WORK INSTRUCTIONS: The records below must be copied out completely and exactly.
DATA PROVIDED Block Start
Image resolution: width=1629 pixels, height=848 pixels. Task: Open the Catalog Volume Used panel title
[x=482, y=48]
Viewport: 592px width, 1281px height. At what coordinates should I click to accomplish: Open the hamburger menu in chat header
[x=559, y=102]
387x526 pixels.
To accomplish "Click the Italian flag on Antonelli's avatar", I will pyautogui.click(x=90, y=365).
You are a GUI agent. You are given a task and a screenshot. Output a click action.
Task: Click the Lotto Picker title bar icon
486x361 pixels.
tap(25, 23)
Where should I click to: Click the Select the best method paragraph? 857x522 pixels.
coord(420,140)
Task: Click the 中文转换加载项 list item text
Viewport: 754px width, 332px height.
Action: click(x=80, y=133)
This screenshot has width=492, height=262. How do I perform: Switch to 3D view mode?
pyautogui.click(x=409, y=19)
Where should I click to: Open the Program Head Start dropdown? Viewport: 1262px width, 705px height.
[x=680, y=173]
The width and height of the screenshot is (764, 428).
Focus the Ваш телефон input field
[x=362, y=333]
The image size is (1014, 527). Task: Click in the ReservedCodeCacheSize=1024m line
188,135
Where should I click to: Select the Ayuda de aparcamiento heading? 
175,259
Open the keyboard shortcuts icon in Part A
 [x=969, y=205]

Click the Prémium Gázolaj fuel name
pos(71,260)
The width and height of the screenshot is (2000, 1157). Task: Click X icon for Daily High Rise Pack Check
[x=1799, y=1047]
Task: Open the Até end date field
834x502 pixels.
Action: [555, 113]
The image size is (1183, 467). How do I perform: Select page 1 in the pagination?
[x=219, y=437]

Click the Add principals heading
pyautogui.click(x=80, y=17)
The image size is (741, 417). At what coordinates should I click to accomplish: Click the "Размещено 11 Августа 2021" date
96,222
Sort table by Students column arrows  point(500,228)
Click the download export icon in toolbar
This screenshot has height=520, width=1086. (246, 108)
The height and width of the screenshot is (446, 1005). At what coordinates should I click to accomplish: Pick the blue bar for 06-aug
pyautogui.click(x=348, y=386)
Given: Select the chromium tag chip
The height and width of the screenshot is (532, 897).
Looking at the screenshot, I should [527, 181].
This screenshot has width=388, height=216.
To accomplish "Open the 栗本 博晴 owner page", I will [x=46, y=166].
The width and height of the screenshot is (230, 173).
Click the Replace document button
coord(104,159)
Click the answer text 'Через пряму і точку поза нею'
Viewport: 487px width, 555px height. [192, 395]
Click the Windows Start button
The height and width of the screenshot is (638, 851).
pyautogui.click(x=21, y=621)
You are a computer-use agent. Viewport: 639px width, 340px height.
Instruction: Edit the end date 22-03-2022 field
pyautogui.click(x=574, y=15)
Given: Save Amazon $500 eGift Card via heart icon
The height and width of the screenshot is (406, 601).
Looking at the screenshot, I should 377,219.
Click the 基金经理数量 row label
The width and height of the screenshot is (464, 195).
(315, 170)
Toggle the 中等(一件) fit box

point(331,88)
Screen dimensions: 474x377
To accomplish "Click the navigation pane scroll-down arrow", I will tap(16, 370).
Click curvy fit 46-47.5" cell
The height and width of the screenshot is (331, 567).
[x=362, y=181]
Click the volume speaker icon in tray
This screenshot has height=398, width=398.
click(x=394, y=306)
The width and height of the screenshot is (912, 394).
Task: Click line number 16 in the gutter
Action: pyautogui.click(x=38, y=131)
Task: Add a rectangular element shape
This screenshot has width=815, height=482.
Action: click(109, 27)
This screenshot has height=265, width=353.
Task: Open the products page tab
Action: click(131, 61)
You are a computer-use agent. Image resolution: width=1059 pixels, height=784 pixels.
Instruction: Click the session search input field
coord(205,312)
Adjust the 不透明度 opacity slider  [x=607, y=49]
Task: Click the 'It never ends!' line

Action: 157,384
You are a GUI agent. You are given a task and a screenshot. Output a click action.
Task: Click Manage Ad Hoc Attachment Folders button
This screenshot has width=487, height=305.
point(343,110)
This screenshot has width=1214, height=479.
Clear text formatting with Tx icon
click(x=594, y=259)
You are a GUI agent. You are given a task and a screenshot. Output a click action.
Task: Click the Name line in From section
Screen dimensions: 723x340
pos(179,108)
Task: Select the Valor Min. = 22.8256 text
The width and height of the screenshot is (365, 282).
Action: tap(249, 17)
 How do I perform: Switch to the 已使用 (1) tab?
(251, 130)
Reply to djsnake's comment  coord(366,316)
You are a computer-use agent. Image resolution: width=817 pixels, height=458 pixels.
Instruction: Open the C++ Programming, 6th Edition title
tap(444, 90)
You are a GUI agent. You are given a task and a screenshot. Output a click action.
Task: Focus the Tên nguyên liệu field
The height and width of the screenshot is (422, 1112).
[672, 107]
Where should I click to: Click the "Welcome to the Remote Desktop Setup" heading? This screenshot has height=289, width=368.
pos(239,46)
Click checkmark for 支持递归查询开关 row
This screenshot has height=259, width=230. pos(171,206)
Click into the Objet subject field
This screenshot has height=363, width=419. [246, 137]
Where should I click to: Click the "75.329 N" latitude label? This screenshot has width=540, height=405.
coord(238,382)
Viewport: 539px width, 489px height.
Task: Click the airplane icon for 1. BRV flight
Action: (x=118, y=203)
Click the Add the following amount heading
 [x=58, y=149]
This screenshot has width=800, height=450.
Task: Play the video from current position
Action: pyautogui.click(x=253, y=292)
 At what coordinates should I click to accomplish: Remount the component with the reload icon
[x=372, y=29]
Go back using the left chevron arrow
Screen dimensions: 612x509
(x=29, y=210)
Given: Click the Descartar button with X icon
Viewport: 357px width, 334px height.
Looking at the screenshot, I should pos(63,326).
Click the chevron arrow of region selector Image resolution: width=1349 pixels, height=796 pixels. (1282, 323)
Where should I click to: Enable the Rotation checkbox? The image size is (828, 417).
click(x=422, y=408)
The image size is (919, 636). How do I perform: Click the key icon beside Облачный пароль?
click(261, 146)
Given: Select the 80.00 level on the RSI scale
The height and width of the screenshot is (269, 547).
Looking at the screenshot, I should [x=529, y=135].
DATA PROVIDED Block End
RESULT BELOW:
Image resolution: width=1629 pixels, height=848 pixels. Task: Open the Catalog Volume Used panel title
[x=482, y=48]
Viewport: 592px width, 1281px height. At what coordinates should I click to accomplish: Open the hamburger menu in chat header
[x=559, y=102]
387x526 pixels.
To accomplish "Click the Italian flag on Antonelli's avatar", I will pyautogui.click(x=90, y=365).
You are a GUI agent. You are given a task and a screenshot. Output a click action.
Task: Click the Lotto Picker title bar icon
486x361 pixels.
tap(25, 23)
Where should I click to: Click the Select the best method paragraph? 857x522 pixels.
coord(420,140)
Task: Click the 中文转换加载项 list item text
Viewport: 754px width, 332px height.
Action: click(x=80, y=133)
This screenshot has width=492, height=262. How do I perform: Switch to 3D view mode?
pyautogui.click(x=409, y=19)
Where should I click to: Open the Program Head Start dropdown? Viewport: 1262px width, 705px height.
[x=680, y=173]
The width and height of the screenshot is (764, 428).
Focus the Ваш телефон input field
[x=362, y=333]
The image size is (1014, 527). Task: Click in the ReservedCodeCacheSize=1024m line
188,135
Where should I click to: Select the Ayuda de aparcamiento heading? 
175,259
Open the keyboard shortcuts icon in Part A
 [x=969, y=205]

Click the Prémium Gázolaj fuel name
pos(71,260)
The width and height of the screenshot is (2000, 1157). Task: Click X icon for Daily High Rise Pack Check
[x=1799, y=1047]
Task: Open the Até end date field
834x502 pixels.
Action: [555, 113]
The image size is (1183, 467). How do I perform: Select page 1 in the pagination?
[x=219, y=437]

Click the Add principals heading
pyautogui.click(x=80, y=17)
The image size is (741, 417). At what coordinates should I click to accomplish: Click the "Размещено 11 Августа 2021" date
96,222
Sort table by Students column arrows  point(500,228)
Click the download export icon in toolbar
This screenshot has height=520, width=1086. (246, 108)
The height and width of the screenshot is (446, 1005). At what coordinates should I click to accomplish: Pick the blue bar for 06-aug
pyautogui.click(x=348, y=386)
Given: Select the chromium tag chip
The height and width of the screenshot is (532, 897).
Looking at the screenshot, I should [527, 181].
This screenshot has width=388, height=216.
To accomplish "Open the 栗本 博晴 owner page", I will [x=46, y=166].
The width and height of the screenshot is (230, 173).
Click the Replace document button
coord(104,159)
Click the answer text 'Через пряму і точку поза нею'
Viewport: 487px width, 555px height. [192, 395]
Click the Windows Start button
The height and width of the screenshot is (638, 851).
pyautogui.click(x=21, y=621)
You are a computer-use agent. Viewport: 639px width, 340px height.
Instruction: Edit the end date 22-03-2022 field
pyautogui.click(x=574, y=15)
Given: Save Amazon $500 eGift Card via heart icon
The height and width of the screenshot is (406, 601).
Looking at the screenshot, I should 377,219.
Click the 基金经理数量 row label
The width and height of the screenshot is (464, 195).
(315, 170)
Toggle the 中等(一件) fit box

point(331,88)
Screen dimensions: 474x377
To accomplish "Click the navigation pane scroll-down arrow", I will tap(16, 370).
Click curvy fit 46-47.5" cell
The height and width of the screenshot is (331, 567).
[x=362, y=181]
Click the volume speaker icon in tray
This screenshot has height=398, width=398.
click(x=394, y=306)
The width and height of the screenshot is (912, 394).
Task: Click line number 16 in the gutter
Action: pyautogui.click(x=38, y=131)
Task: Add a rectangular element shape
This screenshot has width=815, height=482.
Action: click(109, 27)
This screenshot has height=265, width=353.
Task: Open the products page tab
Action: click(131, 61)
You are a computer-use agent. Image resolution: width=1059 pixels, height=784 pixels.
Instruction: Click the session search input field
coord(205,312)
Adjust the 不透明度 opacity slider  [x=607, y=49]
Task: Click the 'It never ends!' line

Action: 157,384
You are a GUI agent. You are given a task and a screenshot. Output a click action.
Task: Click Manage Ad Hoc Attachment Folders button
This screenshot has width=487, height=305.
point(343,110)
This screenshot has width=1214, height=479.
Clear text formatting with Tx icon
click(x=594, y=259)
You are a GUI agent. You are given a task and a screenshot. Output a click action.
Task: Click the Name line in From section
Screen dimensions: 723x340
pos(179,108)
Task: Select the Valor Min. = 22.8256 text
The width and height of the screenshot is (365, 282).
Action: tap(249, 17)
 How do I perform: Switch to the 已使用 (1) tab?
(251, 130)
Reply to djsnake's comment  coord(366,316)
You are a computer-use agent. Image resolution: width=817 pixels, height=458 pixels.
Instruction: Open the C++ Programming, 6th Edition title
tap(444, 90)
You are a GUI agent. You are given a task and a screenshot. Output a click action.
Task: Focus the Tên nguyên liệu field
The height and width of the screenshot is (422, 1112).
[672, 107]
Where should I click to: Click the "Welcome to the Remote Desktop Setup" heading? This screenshot has height=289, width=368.
pos(239,46)
Click checkmark for 支持递归查询开关 row
This screenshot has height=259, width=230. pos(171,206)
Click into the Objet subject field
This screenshot has height=363, width=419. [246, 137]
Where should I click to: Click the "75.329 N" latitude label? This screenshot has width=540, height=405.
coord(238,382)
Viewport: 539px width, 489px height.
Task: Click the airplane icon for 1. BRV flight
Action: (x=118, y=203)
Click the Add the following amount heading
 [x=58, y=149]
This screenshot has width=800, height=450.
Task: Play the video from current position
Action: pyautogui.click(x=253, y=292)
 At what coordinates should I click to accomplish: Remount the component with the reload icon
[x=372, y=29]
Go back using the left chevron arrow
Screen dimensions: 612x509
(x=29, y=210)
Given: Click the Descartar button with X icon
Viewport: 357px width, 334px height.
Looking at the screenshot, I should pos(63,326).
Click the chevron arrow of region selector Image resolution: width=1349 pixels, height=796 pixels. (1282, 323)
Where should I click to: Enable the Rotation checkbox? The image size is (828, 417).
click(x=422, y=408)
The image size is (919, 636). How do I perform: Click the key icon beside Облачный пароль?
click(261, 146)
Given: Select the 80.00 level on the RSI scale
The height and width of the screenshot is (269, 547).
Looking at the screenshot, I should [x=529, y=135].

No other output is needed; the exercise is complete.